In case you are wondering what that means, it means spacing out – which is more often than not my state of mind.
And more so recently. Haven’t been feeling the best ever since I came back from Korea and my mum too ): I got a huge scare the other day and realized how fragile life is.
But somehow that realization isn’t spurring me to do more in life – in fact I’m just very lethargic. (May be the medicine-induced drowsiness speaking)
Have been pushing my friends away and hiding in my own corner again. But I really don’t have the energy to deal with small talk these days. I just wanna space out when I’m home.
I’m so ashamed to say that I’ve kinda stopped learning Japanese or having any Japanese input :/
As for Korean, I still get regular input via 고교처세왕 (yoo jinwoo!!!!) and It’s ok it’s love. Seriously, I wasn’t planning to watch the latter but I happened to catch part of ep 1 in korea and i was immediately intrigued. The plot somehow resonates with me… Maybe it’s because my mind isn’t all that sound either.
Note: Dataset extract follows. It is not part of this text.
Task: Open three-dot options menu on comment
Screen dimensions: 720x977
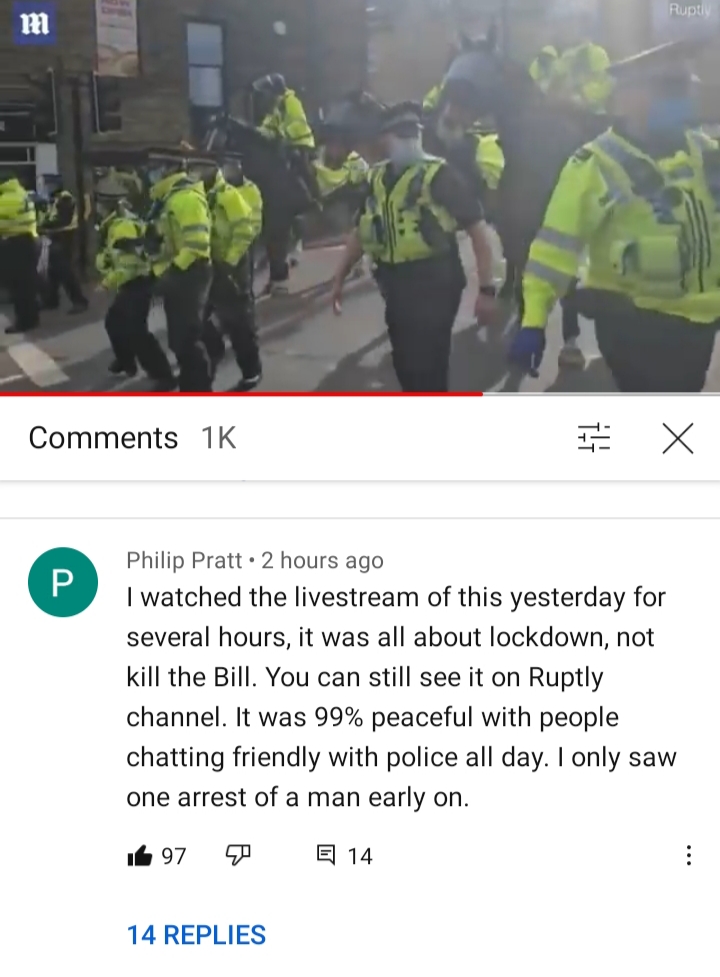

Other than that I’m not doing much for Korean either. :/
Been very dizzy these few days and an old problem is surfacing again ): I’m probably gonna disappear for a short while until this spell passesc.
It’s sad how I’m starting to fear sleep again. I need the lights on, say hi to higher electricity bills :/
Another sad thing – I’ve somehow, inexplicably developed an allergic reaction to prawns (and likely other seafood). I’m not very sure what’s going on but I’ve had enough scares and no longer willing to test out the hypothesis. Which means a no seafood diet for the time being.
WHICH IS TERRIBLE.
I love prawns and I eat them for many of my meals.
I have no idea what to eat these days.